(Beginning of LISTED ENTRIES)

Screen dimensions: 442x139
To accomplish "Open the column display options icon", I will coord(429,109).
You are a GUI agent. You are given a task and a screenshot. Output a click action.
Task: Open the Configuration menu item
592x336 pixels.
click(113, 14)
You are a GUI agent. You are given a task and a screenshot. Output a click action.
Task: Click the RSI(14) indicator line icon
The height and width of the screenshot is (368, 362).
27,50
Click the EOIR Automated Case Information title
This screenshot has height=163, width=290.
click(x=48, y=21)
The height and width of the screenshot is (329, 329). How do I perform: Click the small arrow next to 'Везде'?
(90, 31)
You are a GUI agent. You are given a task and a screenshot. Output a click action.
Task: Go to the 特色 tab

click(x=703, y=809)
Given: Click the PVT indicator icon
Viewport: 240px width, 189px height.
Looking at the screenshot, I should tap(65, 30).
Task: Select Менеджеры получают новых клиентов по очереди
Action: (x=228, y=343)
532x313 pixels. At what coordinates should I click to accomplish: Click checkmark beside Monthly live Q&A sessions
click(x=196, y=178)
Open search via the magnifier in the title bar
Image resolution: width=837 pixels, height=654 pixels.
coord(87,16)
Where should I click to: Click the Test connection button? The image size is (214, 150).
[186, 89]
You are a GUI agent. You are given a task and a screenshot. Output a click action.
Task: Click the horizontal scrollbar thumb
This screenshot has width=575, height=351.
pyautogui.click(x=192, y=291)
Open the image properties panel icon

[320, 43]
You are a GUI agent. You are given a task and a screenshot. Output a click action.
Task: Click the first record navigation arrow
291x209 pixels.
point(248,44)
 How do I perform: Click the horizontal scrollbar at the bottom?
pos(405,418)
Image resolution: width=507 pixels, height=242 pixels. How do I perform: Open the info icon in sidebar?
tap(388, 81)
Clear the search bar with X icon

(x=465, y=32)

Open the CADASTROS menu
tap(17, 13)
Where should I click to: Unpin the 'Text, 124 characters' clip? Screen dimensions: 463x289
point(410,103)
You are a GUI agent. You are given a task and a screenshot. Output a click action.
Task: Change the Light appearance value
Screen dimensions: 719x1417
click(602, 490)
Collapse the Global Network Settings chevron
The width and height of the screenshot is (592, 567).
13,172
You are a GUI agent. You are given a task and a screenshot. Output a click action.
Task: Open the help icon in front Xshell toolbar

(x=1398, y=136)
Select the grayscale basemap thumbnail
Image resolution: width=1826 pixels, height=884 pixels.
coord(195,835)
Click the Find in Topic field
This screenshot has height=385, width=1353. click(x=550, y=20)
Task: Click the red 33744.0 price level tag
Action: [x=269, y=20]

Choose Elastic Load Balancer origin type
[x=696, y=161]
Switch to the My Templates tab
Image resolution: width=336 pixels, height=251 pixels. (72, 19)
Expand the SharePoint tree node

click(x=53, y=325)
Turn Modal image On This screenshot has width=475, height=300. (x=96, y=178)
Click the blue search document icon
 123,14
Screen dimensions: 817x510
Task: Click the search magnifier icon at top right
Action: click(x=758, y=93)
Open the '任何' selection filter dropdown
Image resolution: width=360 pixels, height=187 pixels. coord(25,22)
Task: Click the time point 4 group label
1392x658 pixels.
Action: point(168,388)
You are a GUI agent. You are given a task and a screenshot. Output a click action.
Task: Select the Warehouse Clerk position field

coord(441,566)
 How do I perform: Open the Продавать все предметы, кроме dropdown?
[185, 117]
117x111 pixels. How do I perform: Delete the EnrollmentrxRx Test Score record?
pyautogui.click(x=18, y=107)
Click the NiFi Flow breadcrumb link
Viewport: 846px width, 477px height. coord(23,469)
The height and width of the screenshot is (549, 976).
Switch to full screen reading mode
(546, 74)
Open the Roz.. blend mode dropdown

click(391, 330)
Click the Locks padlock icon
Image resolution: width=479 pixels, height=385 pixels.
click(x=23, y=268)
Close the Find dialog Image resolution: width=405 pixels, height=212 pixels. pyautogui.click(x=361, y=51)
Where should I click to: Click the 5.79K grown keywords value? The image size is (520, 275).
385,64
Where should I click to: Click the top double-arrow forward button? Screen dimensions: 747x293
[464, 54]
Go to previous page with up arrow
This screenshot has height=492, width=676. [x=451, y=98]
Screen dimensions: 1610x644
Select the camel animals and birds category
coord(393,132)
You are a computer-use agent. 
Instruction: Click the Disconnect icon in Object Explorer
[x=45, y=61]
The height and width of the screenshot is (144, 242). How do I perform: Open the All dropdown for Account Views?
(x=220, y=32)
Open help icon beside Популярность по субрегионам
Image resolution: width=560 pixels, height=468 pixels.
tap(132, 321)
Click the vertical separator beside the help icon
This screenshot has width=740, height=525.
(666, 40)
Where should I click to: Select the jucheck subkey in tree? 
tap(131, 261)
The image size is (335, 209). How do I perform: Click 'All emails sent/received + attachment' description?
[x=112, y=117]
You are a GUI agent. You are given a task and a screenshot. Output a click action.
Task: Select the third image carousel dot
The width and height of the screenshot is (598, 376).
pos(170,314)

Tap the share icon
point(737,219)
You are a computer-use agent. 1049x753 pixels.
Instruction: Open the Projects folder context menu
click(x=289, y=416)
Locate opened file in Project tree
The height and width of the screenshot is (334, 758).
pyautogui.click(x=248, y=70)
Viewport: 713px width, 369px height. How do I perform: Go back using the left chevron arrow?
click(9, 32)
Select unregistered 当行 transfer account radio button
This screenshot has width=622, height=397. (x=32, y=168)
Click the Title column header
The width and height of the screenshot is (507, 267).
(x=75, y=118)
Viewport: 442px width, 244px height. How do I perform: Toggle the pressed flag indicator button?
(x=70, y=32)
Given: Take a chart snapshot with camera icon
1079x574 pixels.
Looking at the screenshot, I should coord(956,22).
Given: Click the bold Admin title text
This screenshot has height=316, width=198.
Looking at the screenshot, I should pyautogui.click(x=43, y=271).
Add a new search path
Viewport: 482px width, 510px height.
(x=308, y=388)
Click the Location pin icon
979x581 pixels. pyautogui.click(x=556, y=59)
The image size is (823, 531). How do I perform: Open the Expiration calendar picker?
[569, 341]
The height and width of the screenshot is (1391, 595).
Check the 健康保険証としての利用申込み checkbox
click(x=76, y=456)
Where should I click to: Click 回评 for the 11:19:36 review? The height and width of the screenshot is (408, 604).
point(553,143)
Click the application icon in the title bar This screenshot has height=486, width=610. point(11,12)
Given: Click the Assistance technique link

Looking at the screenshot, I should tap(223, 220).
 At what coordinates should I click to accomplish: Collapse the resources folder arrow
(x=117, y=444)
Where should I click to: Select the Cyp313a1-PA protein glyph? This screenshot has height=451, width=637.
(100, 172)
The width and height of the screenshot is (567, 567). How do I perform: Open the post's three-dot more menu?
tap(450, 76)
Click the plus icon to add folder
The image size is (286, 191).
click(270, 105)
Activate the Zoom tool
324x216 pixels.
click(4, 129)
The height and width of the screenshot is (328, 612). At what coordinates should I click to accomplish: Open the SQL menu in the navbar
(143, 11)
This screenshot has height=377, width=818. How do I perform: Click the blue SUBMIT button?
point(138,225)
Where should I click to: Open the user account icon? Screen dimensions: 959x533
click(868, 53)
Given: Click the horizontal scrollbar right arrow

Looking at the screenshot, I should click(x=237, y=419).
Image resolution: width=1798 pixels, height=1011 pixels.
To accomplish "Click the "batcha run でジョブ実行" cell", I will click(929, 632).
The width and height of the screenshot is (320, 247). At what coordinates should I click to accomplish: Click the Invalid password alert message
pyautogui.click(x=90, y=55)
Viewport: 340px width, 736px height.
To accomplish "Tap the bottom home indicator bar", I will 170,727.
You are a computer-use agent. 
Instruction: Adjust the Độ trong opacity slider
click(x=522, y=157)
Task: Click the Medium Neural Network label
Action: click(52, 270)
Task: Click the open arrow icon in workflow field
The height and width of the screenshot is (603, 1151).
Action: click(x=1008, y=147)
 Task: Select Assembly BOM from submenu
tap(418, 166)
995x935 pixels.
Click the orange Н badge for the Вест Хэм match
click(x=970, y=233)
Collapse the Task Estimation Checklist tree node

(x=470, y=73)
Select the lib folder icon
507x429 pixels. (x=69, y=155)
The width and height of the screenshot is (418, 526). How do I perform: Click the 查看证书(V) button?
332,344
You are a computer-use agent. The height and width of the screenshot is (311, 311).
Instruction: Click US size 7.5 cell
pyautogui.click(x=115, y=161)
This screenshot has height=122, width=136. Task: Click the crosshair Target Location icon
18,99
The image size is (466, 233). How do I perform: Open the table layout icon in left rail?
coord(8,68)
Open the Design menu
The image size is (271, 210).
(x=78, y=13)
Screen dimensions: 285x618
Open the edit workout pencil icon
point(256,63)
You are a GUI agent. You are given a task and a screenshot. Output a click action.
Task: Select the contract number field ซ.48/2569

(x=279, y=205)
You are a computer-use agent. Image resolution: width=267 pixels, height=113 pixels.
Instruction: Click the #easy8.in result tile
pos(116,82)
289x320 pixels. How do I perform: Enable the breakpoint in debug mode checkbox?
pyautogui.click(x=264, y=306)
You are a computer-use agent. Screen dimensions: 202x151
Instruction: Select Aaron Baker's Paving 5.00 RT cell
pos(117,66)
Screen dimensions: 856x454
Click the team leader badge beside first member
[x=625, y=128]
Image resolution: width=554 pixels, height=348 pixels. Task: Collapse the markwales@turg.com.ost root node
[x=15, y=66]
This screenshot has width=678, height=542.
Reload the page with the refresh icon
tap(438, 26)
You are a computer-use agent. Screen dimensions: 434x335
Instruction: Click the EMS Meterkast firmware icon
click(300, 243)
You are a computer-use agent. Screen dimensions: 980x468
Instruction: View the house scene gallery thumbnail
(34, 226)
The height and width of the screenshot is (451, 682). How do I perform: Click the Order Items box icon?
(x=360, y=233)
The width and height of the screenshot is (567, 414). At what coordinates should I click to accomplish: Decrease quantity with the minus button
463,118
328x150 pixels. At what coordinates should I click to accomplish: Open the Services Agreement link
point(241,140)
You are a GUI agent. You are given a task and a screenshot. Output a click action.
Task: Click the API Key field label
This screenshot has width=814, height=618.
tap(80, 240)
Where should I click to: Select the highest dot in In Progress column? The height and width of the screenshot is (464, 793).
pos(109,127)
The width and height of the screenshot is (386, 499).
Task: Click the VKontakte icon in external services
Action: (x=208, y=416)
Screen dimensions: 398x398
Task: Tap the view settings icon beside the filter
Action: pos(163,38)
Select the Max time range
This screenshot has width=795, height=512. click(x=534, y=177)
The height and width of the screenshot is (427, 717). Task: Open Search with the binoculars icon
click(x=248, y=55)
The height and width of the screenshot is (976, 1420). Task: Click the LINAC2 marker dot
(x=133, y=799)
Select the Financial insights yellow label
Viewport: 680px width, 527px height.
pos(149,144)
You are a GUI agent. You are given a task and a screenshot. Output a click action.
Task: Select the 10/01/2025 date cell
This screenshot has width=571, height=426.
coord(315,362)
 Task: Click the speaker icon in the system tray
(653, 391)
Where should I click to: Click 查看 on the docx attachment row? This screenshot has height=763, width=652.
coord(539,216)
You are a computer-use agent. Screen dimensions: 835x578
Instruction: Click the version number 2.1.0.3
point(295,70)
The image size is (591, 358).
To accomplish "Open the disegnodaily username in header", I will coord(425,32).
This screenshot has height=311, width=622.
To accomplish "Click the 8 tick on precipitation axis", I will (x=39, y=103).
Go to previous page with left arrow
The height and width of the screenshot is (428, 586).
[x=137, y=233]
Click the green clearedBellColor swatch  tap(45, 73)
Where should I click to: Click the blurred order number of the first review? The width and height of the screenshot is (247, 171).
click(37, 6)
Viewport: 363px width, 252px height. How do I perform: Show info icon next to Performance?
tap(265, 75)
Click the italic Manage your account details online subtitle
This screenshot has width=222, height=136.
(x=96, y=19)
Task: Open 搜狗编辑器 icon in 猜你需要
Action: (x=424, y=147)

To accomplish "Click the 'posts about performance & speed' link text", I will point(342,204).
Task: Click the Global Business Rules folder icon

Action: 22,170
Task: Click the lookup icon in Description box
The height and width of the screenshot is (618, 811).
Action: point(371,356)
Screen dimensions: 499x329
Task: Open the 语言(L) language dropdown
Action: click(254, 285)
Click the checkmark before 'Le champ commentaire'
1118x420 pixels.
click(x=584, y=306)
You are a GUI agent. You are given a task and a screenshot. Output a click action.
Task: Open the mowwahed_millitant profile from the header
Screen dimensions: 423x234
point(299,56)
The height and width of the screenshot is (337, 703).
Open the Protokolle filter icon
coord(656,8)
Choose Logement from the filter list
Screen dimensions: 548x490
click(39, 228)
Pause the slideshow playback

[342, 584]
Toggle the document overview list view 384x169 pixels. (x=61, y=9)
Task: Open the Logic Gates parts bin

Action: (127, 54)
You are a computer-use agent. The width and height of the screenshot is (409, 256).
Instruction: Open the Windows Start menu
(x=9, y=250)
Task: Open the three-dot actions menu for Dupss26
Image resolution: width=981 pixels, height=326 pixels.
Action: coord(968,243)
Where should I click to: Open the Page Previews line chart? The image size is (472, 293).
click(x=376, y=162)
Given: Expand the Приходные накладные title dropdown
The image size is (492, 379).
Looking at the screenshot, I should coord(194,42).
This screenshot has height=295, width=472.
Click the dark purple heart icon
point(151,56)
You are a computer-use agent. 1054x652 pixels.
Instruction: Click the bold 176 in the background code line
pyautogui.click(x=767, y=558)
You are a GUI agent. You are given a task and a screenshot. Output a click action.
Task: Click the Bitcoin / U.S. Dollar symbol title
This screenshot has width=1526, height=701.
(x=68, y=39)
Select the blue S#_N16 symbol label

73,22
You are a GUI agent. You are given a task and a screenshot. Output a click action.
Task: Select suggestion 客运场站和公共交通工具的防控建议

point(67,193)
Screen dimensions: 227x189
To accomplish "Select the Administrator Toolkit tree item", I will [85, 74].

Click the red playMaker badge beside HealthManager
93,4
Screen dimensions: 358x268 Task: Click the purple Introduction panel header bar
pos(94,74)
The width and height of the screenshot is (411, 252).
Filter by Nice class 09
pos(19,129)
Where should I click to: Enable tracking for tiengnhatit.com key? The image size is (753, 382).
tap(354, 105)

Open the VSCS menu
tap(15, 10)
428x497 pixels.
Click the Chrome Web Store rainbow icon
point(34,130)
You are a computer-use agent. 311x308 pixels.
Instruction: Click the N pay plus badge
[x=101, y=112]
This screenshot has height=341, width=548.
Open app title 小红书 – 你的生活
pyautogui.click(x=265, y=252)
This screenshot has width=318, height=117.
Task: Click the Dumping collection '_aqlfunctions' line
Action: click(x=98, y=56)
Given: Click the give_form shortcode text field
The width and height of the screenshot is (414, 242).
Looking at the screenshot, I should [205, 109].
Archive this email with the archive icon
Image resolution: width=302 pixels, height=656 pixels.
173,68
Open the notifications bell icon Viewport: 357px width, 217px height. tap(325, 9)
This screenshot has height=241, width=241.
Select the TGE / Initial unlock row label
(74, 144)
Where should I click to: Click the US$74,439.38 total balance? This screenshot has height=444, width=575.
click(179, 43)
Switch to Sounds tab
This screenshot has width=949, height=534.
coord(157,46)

(End of LISTED ENTRIES)

• _REQUIRED WORK_
Please go through the listing and return each line that has "will" in it.

• _COMPLETED EXERCISE_
To accomplish "Open the column display options icon", I will coord(429,109).
To accomplish "Click the "batcha run でジョブ実行" cell", I will click(929, 632).
To accomplish "Tap the bottom home indicator bar", I will 170,727.
To accomplish "Open the disegnodaily username in header", I will coord(425,32).
To accomplish "Click the 8 tick on precipitation axis", I will (x=39, y=103).
To accomplish "Click the 'posts about performance & speed' link text", I will point(342,204).
To accomplish "Select the Administrator Toolkit tree item", I will [85, 74].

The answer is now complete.